In [1]:
# Import required libraries and install any necessary packages
import spacy
import warnings
import random

from spacy.tokens import DocBin
from tqdm import tqdm
import json

In [2]:
import sys
import os

# Add the path to the directory containing the attribute_cleaner module
sys.path.append(os.path.abspath("../transformer"))

# Now you can import text_cleaner
from attribute_cleaner.general_string_cleaner import text_cleaner

In [3]:
# reading the data in doccano jsonl output format
with open('data/merged_data.jsonl', 'r') as f:
    lines = list(f)

training_data: list = []

for line in lines:
    row = json.loads(line)
    if row['label']:
        training_data.append(  [ row["text"], { "entities": row["label"] } ] )

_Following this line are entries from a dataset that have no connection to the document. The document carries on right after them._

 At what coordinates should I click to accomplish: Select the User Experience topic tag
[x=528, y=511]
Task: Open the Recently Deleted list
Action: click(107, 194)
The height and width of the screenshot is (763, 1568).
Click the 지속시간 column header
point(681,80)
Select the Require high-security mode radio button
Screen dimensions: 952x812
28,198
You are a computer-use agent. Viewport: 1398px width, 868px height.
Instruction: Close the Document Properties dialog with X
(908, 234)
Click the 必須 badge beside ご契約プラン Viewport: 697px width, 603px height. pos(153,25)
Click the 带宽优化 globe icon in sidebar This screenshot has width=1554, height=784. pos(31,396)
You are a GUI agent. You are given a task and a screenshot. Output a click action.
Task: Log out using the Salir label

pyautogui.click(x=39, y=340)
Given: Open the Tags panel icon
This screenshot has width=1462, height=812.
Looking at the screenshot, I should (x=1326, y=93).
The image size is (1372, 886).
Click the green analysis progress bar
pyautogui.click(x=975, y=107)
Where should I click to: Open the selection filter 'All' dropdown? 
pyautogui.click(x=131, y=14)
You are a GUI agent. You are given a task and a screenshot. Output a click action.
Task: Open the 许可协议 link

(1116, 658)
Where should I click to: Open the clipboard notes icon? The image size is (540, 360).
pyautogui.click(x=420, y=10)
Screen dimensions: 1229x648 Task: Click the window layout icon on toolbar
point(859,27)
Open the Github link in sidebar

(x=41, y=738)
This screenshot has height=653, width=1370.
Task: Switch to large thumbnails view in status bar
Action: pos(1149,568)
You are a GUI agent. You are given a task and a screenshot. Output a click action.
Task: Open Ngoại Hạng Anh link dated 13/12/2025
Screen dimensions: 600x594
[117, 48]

random.shuffle(training_data)

print(len(training_data))

183


In [4]:
training_data[0]

['"elevation : 1500 masl variety : s795 processing : burundi washed fermentation : two-stage anaerobic fermentation roast : medium-light producers : shreeraksha purnesh tasting notes : red grapes , sweet lime , hazelnuts sreeraksha is one of those planters without whom most coffee businesses will fail . he understands and supports , ensuring mutual success , not only does he produce incredible coffee , but he is also a fantastic person . the baarbara estate burundi washed is one of the most pleasant coffees we tasted this year , with its complex dual fermentation ( dry and wet ) and superbly focussed sorting and meticulous picking . this coffee is\'simply\'a delight . the roast profile is medium-light ; here , the longer development helps caramelise the sugars and make them easily soluble in the coffee . the complex fermentation brings out the flavours of red grapes , with the sweet acidity of sweet lime and a delicious hazelnutty aftertaste , making it a crowd-pleaser . this medium-li

In [5]:
# Define a function to create spaCy DocBin objects from the annotated data
def get_spacy_doc(file, data):
  # Create a blank spaCy pipeline
  nlp = spacy.blank('en')
  db = DocBin()

  # Iterate through the data
  for text, annot in tqdm(data):
    doc = nlp.make_doc(text)
    annot = annot['entities']

    ents = []
    entity_indices = []

    # Extract entities from the annotations
    for start, end, label in annot:
      skip_entity = False
      for idx in range(start, end):
        if idx in entity_indices:
          skip_entity = True
          break
      if skip_entity:
        continue

      entity_indices = entity_indices + list(range(start, end))
      try:
        span = doc.char_span(start, end, label=label, alignment_mode='strict')
      except:
        continue

      if span is None:
        # Log errors for annotations that couldn't be processed
        err_data = str([start, end]) + "    " + str(text) + "\n"
        file.write(err_data)
      else:
        ents.append(span)

    try:
      doc.ents = ents
      db.add(doc)
    except:
      pass

  return db

In [6]:
# Split the annotated data into training and testing sets
from sklearn.model_selection import train_test_split
train, test = train_test_split(training_data, test_size=0.1)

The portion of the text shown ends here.